跡部幾乎是完美的全才,而我,有了這個缺憾,站在跡部身邊,仿佛就低到塵埃裏了,不得不仰望他。
怎麽也高興不起來。
這樣的事我沒有說出去,不敢說出去,仿佛是汙點,一輩子,不生生世世都要黏在我身上,再也擦不掉。
我的悶悶不樂很多人看了出來,跡部,忍足,八千草。但是跡部不知是厭棄我還是如何,什麽都沒和我說。我更低落了。
八千草說什麽我都聽不進去,腦子裏總是不由自主地浮現跡部他厭棄我的神情,慢慢地連麵也不敢見了。看了他就繞道走。
部活也不敢去了,下午的活動我就泡在茶道社,一直叨念我老是呆在網球部的桐敷也漸漸地不待見我了,看著我就頭疼。
我卻腆著臉不敢去網球部。
終於有一日,我還未出校門,就被門口的死轎車堵住。
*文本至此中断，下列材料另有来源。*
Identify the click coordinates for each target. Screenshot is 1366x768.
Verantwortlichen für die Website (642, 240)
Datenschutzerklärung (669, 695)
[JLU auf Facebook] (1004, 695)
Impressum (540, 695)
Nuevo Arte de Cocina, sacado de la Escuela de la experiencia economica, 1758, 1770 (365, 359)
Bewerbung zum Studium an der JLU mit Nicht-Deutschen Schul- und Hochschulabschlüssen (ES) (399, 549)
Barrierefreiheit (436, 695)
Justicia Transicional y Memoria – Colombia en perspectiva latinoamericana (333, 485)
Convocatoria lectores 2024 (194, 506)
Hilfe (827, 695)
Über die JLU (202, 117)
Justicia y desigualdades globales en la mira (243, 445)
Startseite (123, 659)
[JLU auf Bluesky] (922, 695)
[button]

八千草本來我和一起出去,見了這個,給我一個自求多福的眼神,瀲灩著笑容走了。
不用說,裏麵的人肯定是跡部。
我躲了他幾天,早就沒那個膽子,明明知道最後結果絕對不會變化,可是還是想能拖一時是一時。我什麽時候變得這麽沒決斷力了呢?沒時間自嘲,跡部搖下窗戶,驕傲的眸子裏很是不滿。
“還要本大爺親自來請你嗎?”
“不敢。”
遲疑遲疑再遲疑,還是坐上了他的車。離跡部遠遠地,手心裏全是汗。看也不敢看他。
車子啟動,卻很平穩,我和跡部坐在封閉的空間裏,恨不得連呼吸也不要,完完全全地隱形,讓他看不到才好。